__WHAT NEEDS TO BE DONE__.
Quote each of the rows below word for word, in the order they appear.

* Start TASK DATA *

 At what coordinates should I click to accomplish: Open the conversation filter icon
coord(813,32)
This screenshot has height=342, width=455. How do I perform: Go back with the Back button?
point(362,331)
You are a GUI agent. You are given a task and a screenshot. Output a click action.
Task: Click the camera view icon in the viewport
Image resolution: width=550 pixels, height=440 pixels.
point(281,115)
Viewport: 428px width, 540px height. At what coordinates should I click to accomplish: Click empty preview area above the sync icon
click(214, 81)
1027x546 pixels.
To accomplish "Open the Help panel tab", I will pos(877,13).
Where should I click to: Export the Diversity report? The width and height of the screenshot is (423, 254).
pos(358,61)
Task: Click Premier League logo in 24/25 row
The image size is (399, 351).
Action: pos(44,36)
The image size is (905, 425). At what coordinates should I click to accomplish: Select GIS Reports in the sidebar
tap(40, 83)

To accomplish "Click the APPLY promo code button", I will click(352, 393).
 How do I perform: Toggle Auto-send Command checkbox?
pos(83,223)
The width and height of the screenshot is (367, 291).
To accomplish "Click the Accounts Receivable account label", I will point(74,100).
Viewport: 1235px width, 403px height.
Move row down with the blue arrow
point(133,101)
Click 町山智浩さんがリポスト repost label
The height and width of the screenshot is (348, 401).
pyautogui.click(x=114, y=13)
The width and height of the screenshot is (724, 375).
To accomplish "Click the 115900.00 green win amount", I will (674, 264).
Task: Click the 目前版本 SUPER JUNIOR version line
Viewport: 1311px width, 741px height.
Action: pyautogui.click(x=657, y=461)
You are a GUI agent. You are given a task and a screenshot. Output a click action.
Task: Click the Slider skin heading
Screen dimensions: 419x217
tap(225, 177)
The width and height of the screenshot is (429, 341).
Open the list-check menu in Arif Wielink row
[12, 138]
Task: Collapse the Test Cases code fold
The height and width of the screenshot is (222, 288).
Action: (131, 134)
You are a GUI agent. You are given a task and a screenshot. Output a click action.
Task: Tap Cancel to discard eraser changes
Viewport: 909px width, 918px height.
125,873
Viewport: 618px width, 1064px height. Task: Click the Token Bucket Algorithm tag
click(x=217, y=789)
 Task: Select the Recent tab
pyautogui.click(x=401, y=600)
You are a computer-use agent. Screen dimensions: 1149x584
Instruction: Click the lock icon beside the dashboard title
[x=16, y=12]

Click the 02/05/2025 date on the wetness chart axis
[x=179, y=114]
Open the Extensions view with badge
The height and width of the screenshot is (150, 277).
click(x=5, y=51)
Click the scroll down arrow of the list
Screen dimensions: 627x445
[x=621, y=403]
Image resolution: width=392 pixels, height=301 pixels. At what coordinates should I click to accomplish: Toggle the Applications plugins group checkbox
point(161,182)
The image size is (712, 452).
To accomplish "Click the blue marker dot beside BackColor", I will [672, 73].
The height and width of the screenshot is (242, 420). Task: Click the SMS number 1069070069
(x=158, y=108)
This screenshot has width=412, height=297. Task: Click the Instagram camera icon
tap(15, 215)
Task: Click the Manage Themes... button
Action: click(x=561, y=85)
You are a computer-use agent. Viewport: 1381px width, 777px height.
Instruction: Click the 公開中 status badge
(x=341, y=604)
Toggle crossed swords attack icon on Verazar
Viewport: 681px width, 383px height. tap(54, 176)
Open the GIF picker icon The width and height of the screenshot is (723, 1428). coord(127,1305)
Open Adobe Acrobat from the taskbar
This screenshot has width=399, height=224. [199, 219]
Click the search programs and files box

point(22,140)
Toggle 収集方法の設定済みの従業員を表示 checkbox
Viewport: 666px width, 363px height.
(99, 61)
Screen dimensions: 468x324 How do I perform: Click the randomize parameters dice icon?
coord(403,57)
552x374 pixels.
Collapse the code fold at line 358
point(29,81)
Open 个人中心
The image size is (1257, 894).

* End TASK DATA *

__TASK RESULT__.
 At what coordinates should I click to accomplish: Open the conversation filter icon
coord(813,32)
This screenshot has height=342, width=455. How do I perform: Go back with the Back button?
point(362,331)
You are a GUI agent. You are given a task and a screenshot. Output a click action.
Task: Click the camera view icon in the viewport
Image resolution: width=550 pixels, height=440 pixels.
point(281,115)
Viewport: 428px width, 540px height. At what coordinates should I click to accomplish: Click empty preview area above the sync icon
click(214, 81)
1027x546 pixels.
To accomplish "Open the Help panel tab", I will pos(877,13).
Where should I click to: Export the Diversity report? The width and height of the screenshot is (423, 254).
pos(358,61)
Task: Click Premier League logo in 24/25 row
The image size is (399, 351).
Action: pos(44,36)
The image size is (905, 425). At what coordinates should I click to accomplish: Select GIS Reports in the sidebar
tap(40, 83)

To accomplish "Click the APPLY promo code button", I will click(352, 393).
 How do I perform: Toggle Auto-send Command checkbox?
pos(83,223)
The width and height of the screenshot is (367, 291).
To accomplish "Click the Accounts Receivable account label", I will point(74,100).
Viewport: 1235px width, 403px height.
Move row down with the blue arrow
point(133,101)
Click 町山智浩さんがリポスト repost label
The height and width of the screenshot is (348, 401).
pyautogui.click(x=114, y=13)
The width and height of the screenshot is (724, 375).
To accomplish "Click the 115900.00 green win amount", I will (674, 264).
Task: Click the 目前版本 SUPER JUNIOR version line
Viewport: 1311px width, 741px height.
Action: pyautogui.click(x=657, y=461)
You are a GUI agent. You are given a task and a screenshot. Output a click action.
Task: Click the Slider skin heading
Screen dimensions: 419x217
tap(225, 177)
The width and height of the screenshot is (429, 341).
Open the list-check menu in Arif Wielink row
[12, 138]
Task: Collapse the Test Cases code fold
The height and width of the screenshot is (222, 288).
Action: (131, 134)
You are a GUI agent. You are given a task and a screenshot. Output a click action.
Task: Tap Cancel to discard eraser changes
Viewport: 909px width, 918px height.
125,873
Viewport: 618px width, 1064px height. Task: Click the Token Bucket Algorithm tag
click(x=217, y=789)
 Task: Select the Recent tab
pyautogui.click(x=401, y=600)
You are a computer-use agent. Screen dimensions: 1149x584
Instruction: Click the lock icon beside the dashboard title
[x=16, y=12]

Click the 02/05/2025 date on the wetness chart axis
[x=179, y=114]
Open the Extensions view with badge
The height and width of the screenshot is (150, 277).
click(x=5, y=51)
Click the scroll down arrow of the list
Screen dimensions: 627x445
[x=621, y=403]
Image resolution: width=392 pixels, height=301 pixels. At what coordinates should I click to accomplish: Toggle the Applications plugins group checkbox
point(161,182)
The image size is (712, 452).
To accomplish "Click the blue marker dot beside BackColor", I will [672, 73].
The height and width of the screenshot is (242, 420). Task: Click the SMS number 1069070069
(x=158, y=108)
This screenshot has width=412, height=297. Task: Click the Instagram camera icon
tap(15, 215)
Task: Click the Manage Themes... button
Action: click(x=561, y=85)
You are a computer-use agent. Viewport: 1381px width, 777px height.
Instruction: Click the 公開中 status badge
(x=341, y=604)
Toggle crossed swords attack icon on Verazar
Viewport: 681px width, 383px height. tap(54, 176)
Open the GIF picker icon The width and height of the screenshot is (723, 1428). coord(127,1305)
Open Adobe Acrobat from the taskbar
This screenshot has width=399, height=224. [199, 219]
Click the search programs and files box

point(22,140)
Toggle 収集方法の設定済みの従業員を表示 checkbox
Viewport: 666px width, 363px height.
(99, 61)
Screen dimensions: 468x324 How do I perform: Click the randomize parameters dice icon?
coord(403,57)
552x374 pixels.
Collapse the code fold at line 358
point(29,81)
Open 个人中心
The image size is (1257, 894).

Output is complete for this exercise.